D’un point de vue pratique, les conclusions de ce projet en ce qui concerne l’évolution de la cyber-haine pourraient représenter un atout pour les autorités. En effet, considérant les éventuels bienfaits des discours prosociaux (Beyers et Jones, 2007 ; Kaplan, 2006 ; King et Sutton, 2013) et l’influence du contenu médiatique sur les perceptions subjectives des internautes (Stieglitz, Bunker, Mirbabaie et Ehnis, 2017), il apparaît pertinent que les autorités interviennent au moment opportun en véhiculant des discours visant à apaiser la population. En effet, la littérature tend à indiquer que les discours prosociaux pourraient atténuer les représailles et la vague de haine observée à la fois en ligne et hors-ligne (Beyers et Jones, 2007 ; Fimreite, Lango, Laegreid et Rykkja, 2013 ; Kaplan, 2006 ; King et Sutton, 2013 ; Sinkkonen, 2016). Une meilleure compréhension de la cyber-haine et de son évolution pourrait alors indiquer aux autorités le contenu approprié à diffuser afin d’apaiser les tensions sociales ainsi que le moment auquel le diffuser. Ces savoirs pourraient effectivement être profitables aux organisations gouvernementales et aux autorités policières, qui s’efforcent d’informer le public et de maintenir l’ordre lors de situations de crise (Eriksson et Olsson, 2016 ; Procter, Crump, Karstedt, Voss et Cantijoch, 2013). Quant à la cyber-haine extrême, soit les propos empreints de violence, une connaissance plus juste de sa prévalence et de son évolution pourrait indiquer aux autorités l’importance conséquente à accorder à ce phénomène dans un contexte post-attentat, afin d’adresser efficacement ces comportements pouvant s’avérer criminels dans certains pays (Shaw, 2011).
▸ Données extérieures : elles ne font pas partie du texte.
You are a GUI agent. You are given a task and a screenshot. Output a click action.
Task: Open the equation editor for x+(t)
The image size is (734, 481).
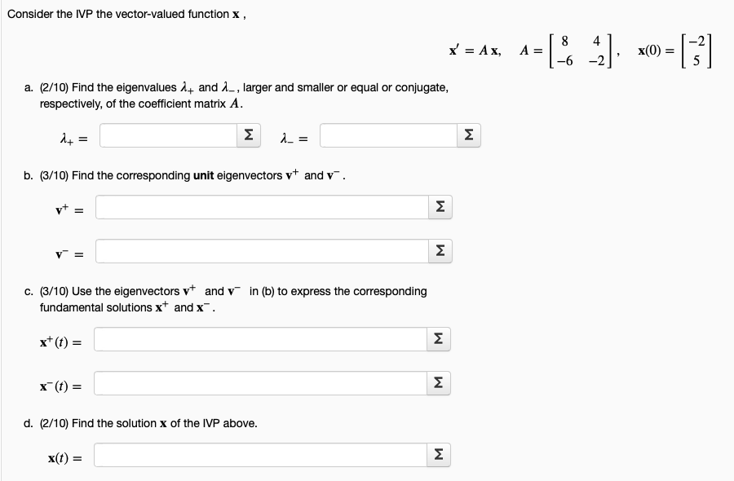[438, 338]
En effet, afin que les autorités policières puissent utiliser efficacement Twitter, il importe qu’elles aient une compréhension éclairée de la façon dont les individus utilisent les réseaux sociaux (Procter, Crump, Karstedt, Voss et Cantijoch, 2013). En somme, les conclusions de ce projet pourraient dont s’avérer bénéfiques aux niveaux scientifique, sociétal et pratique.